Awards and highlights
- 2× Grey Cup champion (2006, 2011); 4× CFLPA All Star (2008, 2011, 2012, 2013); CFL All-Star (2008); 4× CFL West All-Star (2006, 2008, 2011, 2013);
- Stats at CFL.ca (archive)

= Dante Marsh =

American gridiron football player (born 1979)

Dante Marsh (born February 26, 1979) is an American former professional football cornerback who spent 11 seasons with the BC Lions of the Canadian Football League (CFL). Marsh attended college at Fresno State. He is currently the Cornerbacks Coach at Contra Costa College (San Pablo).

==Professional career==

Marsh had a brief stint with the NFL's Tennessee Titans in 2001, but missed the whole season due to injury.

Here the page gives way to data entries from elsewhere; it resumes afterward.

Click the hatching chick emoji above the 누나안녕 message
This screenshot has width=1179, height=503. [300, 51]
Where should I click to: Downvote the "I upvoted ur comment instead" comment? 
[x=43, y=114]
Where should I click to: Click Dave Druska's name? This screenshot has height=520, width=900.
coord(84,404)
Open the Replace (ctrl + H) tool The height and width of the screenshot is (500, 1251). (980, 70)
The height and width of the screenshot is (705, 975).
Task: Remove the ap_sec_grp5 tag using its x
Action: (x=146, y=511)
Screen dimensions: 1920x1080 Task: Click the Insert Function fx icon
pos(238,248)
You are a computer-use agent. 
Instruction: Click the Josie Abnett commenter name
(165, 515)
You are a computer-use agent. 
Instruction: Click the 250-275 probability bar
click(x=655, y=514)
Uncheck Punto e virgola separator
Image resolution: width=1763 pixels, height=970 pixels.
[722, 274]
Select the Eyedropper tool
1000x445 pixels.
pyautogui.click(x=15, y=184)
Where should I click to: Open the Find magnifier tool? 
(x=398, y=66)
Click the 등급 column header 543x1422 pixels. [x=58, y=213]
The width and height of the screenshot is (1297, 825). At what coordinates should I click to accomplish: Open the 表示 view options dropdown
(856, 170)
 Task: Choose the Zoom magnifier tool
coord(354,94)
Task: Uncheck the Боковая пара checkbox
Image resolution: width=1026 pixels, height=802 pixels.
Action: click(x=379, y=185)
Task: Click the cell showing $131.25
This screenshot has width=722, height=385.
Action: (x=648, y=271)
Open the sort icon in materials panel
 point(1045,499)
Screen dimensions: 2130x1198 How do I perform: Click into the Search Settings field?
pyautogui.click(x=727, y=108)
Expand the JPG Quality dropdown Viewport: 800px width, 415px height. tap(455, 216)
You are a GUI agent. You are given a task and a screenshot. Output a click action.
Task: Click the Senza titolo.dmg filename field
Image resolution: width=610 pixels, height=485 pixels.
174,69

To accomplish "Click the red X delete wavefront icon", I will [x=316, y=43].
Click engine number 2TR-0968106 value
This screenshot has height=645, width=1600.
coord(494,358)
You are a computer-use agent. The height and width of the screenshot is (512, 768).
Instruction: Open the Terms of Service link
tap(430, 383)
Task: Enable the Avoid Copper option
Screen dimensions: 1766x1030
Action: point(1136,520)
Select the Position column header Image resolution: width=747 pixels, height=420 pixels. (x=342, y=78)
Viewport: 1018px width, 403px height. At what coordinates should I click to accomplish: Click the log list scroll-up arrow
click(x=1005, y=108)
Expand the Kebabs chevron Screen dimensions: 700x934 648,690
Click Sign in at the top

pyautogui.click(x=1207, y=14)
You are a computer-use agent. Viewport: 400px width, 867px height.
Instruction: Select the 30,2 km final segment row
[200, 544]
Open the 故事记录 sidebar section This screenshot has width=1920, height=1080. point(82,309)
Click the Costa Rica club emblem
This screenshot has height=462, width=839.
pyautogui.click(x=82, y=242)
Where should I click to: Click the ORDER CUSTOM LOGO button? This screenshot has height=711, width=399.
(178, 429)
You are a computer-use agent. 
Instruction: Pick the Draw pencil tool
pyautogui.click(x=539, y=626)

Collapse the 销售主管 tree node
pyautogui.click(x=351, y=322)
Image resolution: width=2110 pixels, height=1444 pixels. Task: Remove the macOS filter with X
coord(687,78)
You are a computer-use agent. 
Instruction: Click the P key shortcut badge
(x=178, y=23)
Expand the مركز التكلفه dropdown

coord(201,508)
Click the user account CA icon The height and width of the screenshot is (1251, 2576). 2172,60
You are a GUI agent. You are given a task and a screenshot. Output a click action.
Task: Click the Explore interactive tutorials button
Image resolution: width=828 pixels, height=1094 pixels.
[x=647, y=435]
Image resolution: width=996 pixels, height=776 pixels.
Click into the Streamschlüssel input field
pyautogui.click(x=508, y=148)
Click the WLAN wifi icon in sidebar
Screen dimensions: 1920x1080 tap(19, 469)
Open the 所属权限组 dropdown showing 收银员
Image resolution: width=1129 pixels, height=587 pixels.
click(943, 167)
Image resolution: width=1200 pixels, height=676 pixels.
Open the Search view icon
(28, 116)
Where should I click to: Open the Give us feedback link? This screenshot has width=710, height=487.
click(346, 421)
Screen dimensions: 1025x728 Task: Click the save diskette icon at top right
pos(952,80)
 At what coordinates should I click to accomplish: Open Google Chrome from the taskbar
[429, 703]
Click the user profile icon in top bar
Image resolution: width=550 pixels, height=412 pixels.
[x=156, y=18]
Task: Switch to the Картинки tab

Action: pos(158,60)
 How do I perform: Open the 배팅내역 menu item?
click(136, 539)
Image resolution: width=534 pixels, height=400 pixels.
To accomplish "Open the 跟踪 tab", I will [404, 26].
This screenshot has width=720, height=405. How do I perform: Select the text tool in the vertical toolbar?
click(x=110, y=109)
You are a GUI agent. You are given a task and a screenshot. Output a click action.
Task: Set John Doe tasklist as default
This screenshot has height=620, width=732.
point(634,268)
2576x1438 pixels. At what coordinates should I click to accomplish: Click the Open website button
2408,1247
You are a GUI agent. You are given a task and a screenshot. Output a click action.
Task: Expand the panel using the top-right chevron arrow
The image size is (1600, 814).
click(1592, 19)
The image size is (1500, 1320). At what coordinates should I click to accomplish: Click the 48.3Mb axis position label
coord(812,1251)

The BC Lions signed him as a free agent in 2004, in which Marsh recorded his career-high 61 tackles. In 2005, he started all 18 games, and had 47 defensive tackles and 7 special teams tackles. In 2006, Marsh had a career-high 4 interceptions as well as 52 tackles. He helped BC win the 2006 Grey Cup. Marsh is regarded as one of the best cornerbacks in the CFL and he was named a CFL All-Star in 2008. Entering his 10th season as a BC Lion, at age 34, he was awarded a contract extension. Marsh has 33 career interceptions and 3 defensive touchdowns. He became a free agent in late 2014.